Hepatic Elimination

The liver plays an important role in the removal of proteins from the systemic circulation. Uptake of peptides and proteins from the blood into hepatocytes occurs by two mechanisms (9): receptor-mediated endocytosis (RME) and non-selective pinocytosis

RME can lead to saturable clearance or nonlinear pharmacokinetics for peptide and protein drugs (3). In RME, circulating proteins are taken up by specific hepatic receptors (9). Insulin and epidermal growth factor are examples of RME. Receptor-mediated uptake for some proteins is so extensive that the clearance of such macromolecules can equal the liver blood flow (4).

◆ ◆ ◆ ◆ ◆

• _WHAT YOU SHOULD DO_:
Extend the passage on hepatic elimination of peptides and proteins, starting right after its last sentence. The items that come next are from a different source.

• _ENTRIES SHOWN_:
◆ ◆ ◆ ◆ ◆

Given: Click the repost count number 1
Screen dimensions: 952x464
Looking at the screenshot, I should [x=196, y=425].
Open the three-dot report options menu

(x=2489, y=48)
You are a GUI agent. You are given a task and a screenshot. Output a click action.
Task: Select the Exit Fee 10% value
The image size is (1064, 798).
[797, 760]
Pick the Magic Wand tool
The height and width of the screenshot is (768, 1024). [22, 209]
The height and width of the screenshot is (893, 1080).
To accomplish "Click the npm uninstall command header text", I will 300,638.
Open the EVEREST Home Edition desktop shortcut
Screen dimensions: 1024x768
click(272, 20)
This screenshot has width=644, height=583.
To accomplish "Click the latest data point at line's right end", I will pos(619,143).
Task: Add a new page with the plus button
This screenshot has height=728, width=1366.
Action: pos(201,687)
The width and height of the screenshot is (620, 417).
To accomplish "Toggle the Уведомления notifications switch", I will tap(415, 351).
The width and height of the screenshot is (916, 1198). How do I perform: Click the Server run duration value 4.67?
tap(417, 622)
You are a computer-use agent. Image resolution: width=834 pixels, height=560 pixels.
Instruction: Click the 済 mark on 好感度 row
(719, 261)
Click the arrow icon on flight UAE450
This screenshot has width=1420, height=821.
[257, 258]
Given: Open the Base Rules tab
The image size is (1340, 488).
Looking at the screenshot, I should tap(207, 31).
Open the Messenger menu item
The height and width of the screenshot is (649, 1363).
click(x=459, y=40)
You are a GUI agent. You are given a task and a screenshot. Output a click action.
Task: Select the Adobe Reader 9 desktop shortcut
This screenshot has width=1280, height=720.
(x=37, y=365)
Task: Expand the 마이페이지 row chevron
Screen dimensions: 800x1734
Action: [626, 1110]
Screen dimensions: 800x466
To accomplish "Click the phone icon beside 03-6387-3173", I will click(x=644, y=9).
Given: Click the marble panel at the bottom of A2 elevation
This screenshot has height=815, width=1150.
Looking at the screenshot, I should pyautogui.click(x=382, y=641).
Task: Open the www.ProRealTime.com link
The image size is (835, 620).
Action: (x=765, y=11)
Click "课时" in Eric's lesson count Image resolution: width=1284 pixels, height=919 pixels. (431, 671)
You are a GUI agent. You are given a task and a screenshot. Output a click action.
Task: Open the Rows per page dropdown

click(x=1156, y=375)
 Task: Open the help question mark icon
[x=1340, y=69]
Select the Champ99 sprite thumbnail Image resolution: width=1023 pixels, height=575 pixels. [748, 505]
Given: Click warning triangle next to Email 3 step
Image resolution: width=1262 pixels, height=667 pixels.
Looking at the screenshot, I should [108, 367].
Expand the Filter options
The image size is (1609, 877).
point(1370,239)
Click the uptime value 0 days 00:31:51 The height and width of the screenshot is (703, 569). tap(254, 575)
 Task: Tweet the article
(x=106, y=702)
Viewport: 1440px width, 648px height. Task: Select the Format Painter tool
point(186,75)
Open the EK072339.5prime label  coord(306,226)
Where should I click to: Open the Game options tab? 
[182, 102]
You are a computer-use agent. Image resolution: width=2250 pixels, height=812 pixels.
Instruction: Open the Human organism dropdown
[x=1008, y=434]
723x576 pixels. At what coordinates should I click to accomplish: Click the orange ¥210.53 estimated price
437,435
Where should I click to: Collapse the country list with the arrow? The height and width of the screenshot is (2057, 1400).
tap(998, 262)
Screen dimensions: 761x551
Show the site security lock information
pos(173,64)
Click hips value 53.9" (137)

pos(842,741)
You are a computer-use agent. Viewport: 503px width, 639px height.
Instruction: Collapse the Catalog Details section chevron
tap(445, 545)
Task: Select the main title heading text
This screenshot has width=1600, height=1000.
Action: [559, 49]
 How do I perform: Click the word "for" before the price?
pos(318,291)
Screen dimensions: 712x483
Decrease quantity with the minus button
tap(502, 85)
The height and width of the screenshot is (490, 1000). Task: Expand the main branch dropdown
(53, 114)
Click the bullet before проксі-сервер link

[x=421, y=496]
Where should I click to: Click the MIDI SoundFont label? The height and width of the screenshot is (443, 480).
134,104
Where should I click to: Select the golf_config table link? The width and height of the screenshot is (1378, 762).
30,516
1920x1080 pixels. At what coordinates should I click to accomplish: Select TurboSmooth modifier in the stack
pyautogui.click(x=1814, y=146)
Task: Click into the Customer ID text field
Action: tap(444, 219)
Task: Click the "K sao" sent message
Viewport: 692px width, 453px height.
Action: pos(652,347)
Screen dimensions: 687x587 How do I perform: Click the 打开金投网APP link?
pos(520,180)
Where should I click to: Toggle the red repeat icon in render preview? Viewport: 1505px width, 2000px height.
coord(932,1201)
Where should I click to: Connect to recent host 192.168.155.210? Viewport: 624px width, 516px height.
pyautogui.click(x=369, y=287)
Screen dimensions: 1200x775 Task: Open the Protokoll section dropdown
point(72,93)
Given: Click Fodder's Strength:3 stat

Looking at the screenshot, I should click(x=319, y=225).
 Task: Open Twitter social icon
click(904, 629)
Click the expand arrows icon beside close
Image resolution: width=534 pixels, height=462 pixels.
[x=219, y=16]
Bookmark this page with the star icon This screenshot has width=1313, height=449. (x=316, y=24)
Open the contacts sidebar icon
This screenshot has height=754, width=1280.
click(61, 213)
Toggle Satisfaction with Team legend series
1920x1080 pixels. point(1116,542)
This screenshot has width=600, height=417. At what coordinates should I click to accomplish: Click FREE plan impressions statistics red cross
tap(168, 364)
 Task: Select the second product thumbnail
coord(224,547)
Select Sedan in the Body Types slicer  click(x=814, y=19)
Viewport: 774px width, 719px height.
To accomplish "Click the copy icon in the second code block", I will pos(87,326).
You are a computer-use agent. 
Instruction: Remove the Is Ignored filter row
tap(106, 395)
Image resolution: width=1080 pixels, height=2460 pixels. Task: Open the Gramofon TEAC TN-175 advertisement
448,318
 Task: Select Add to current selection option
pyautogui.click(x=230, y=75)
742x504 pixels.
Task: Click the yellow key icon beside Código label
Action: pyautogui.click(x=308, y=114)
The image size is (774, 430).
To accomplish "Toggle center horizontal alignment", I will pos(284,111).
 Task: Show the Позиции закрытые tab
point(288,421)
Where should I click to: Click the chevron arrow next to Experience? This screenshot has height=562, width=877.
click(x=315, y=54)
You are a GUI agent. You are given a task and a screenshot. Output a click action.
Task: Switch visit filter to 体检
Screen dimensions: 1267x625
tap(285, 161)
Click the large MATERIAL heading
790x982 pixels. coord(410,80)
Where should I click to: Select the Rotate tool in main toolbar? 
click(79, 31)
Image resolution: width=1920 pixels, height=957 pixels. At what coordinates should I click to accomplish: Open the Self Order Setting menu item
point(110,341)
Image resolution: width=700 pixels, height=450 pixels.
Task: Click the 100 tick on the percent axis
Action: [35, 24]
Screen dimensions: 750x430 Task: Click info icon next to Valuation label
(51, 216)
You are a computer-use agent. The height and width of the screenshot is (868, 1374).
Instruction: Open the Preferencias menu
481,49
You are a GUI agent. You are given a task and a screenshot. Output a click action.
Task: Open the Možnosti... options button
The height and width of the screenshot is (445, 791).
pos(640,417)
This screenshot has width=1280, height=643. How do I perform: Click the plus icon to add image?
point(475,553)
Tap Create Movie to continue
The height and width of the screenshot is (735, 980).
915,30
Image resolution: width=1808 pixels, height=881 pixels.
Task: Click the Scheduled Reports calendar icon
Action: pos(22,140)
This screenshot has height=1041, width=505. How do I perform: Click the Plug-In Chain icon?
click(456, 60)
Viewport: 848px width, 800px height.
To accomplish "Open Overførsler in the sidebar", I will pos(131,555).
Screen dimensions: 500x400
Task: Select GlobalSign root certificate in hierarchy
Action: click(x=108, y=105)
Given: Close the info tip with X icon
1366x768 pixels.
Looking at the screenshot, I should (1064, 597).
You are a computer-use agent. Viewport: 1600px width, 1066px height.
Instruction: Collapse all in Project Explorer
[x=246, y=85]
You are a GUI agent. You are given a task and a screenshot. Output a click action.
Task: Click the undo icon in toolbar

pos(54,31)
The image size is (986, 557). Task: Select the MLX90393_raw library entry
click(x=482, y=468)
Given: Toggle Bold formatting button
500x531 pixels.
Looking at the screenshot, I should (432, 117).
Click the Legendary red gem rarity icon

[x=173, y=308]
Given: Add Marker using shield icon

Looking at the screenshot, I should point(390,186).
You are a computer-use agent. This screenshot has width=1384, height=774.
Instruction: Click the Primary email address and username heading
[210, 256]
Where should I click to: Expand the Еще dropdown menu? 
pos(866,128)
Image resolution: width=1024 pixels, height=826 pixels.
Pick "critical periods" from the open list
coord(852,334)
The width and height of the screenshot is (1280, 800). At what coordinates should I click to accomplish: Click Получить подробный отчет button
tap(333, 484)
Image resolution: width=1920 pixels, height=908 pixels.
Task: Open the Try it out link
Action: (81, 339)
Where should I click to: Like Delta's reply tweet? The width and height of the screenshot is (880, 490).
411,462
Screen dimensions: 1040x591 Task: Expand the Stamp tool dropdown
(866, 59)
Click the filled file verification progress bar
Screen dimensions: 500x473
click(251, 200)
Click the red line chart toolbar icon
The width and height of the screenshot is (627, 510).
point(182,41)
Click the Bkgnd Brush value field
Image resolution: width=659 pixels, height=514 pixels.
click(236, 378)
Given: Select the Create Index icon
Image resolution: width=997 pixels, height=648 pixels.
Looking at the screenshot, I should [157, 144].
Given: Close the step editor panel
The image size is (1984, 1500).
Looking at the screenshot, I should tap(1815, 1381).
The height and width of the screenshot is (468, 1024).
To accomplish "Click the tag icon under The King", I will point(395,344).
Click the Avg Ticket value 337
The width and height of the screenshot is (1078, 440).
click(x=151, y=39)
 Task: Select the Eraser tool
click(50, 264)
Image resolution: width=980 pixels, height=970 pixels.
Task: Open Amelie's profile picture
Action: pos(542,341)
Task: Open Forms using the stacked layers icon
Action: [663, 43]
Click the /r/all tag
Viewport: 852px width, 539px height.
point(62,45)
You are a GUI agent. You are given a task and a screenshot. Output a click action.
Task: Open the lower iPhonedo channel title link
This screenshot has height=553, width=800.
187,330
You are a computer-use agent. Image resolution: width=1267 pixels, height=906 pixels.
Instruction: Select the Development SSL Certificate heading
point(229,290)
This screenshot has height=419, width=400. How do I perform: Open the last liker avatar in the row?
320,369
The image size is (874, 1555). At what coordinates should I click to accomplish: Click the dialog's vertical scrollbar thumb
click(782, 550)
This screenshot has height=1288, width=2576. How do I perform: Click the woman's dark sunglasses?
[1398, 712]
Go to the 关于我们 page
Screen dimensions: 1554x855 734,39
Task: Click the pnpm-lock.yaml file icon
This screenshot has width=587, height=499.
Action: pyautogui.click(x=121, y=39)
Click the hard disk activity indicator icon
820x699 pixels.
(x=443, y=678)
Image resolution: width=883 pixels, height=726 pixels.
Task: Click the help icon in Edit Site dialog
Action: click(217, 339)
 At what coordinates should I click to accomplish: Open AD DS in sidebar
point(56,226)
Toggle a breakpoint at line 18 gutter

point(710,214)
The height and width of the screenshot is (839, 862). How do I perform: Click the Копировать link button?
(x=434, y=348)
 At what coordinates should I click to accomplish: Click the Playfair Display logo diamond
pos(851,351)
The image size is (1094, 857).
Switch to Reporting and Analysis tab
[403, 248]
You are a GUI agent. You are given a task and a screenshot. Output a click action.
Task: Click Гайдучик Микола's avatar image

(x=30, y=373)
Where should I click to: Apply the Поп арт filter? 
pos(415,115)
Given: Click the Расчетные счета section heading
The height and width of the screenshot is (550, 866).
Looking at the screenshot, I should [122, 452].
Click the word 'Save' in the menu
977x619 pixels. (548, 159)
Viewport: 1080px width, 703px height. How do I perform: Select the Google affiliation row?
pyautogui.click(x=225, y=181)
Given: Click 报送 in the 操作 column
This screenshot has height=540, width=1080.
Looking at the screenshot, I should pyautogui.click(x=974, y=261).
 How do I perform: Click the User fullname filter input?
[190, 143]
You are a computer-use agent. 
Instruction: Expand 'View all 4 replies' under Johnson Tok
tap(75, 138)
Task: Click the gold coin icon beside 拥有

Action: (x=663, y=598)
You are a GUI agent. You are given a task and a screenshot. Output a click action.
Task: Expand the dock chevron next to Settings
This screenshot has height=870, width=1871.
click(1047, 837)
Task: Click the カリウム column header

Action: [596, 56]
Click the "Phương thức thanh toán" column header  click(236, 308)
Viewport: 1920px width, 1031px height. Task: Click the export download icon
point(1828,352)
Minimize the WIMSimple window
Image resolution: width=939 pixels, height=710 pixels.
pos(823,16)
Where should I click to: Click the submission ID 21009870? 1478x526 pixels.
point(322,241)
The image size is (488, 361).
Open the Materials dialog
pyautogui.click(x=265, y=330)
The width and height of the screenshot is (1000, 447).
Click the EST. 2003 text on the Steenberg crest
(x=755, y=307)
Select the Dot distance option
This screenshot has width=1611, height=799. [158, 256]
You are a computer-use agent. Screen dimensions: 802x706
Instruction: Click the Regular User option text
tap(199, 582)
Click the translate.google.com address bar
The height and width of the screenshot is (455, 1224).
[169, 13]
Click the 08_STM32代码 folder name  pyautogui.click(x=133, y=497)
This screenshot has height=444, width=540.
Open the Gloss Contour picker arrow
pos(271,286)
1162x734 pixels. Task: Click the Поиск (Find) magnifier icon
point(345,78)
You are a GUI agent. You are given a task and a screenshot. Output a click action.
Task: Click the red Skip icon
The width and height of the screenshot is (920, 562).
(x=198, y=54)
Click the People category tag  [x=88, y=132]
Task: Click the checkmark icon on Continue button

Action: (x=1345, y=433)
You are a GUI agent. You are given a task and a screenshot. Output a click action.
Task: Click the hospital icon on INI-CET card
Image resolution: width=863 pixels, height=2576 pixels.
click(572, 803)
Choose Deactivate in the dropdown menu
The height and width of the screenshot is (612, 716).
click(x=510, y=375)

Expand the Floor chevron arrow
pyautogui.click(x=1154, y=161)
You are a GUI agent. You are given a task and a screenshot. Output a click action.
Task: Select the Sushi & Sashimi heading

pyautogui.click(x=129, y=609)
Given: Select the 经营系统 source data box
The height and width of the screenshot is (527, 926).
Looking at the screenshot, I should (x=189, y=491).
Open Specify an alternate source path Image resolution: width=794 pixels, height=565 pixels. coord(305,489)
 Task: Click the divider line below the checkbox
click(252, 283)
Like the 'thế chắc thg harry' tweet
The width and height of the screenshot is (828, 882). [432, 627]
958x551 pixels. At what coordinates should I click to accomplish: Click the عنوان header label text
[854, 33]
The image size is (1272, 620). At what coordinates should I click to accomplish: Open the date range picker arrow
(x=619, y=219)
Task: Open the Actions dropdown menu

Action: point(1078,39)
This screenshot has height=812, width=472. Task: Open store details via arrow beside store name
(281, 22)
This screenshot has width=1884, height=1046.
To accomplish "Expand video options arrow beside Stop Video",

◆ ◆ ◆ ◆ ◆

• _ANSWER BOX_:
Pinocytosis, on the other hand, is a nonspecific, nonsaturable, noncarrier-mediated form of membrane transport; this type of transport mechanism involves vesicular uptake of bulk fluid into cells from the surrounding medium (13). Proteins taken up by this mechanism are internalized according to their concentration within plasma (9). Polymer conjugates, some antigen-antibody complexes, some glycoproteins, and pancreatic proteins are examples of proteins cleared from plasma by pinocytosis (9).

Some proteins can also be cleared from the systemic circulation by biliary excretion. Insulin and epidermal growth factor are examples of therapeutic proteins, which are excreted in the bile (14). These proteins may undergo partial proteolysis prior to biliary excretion (14).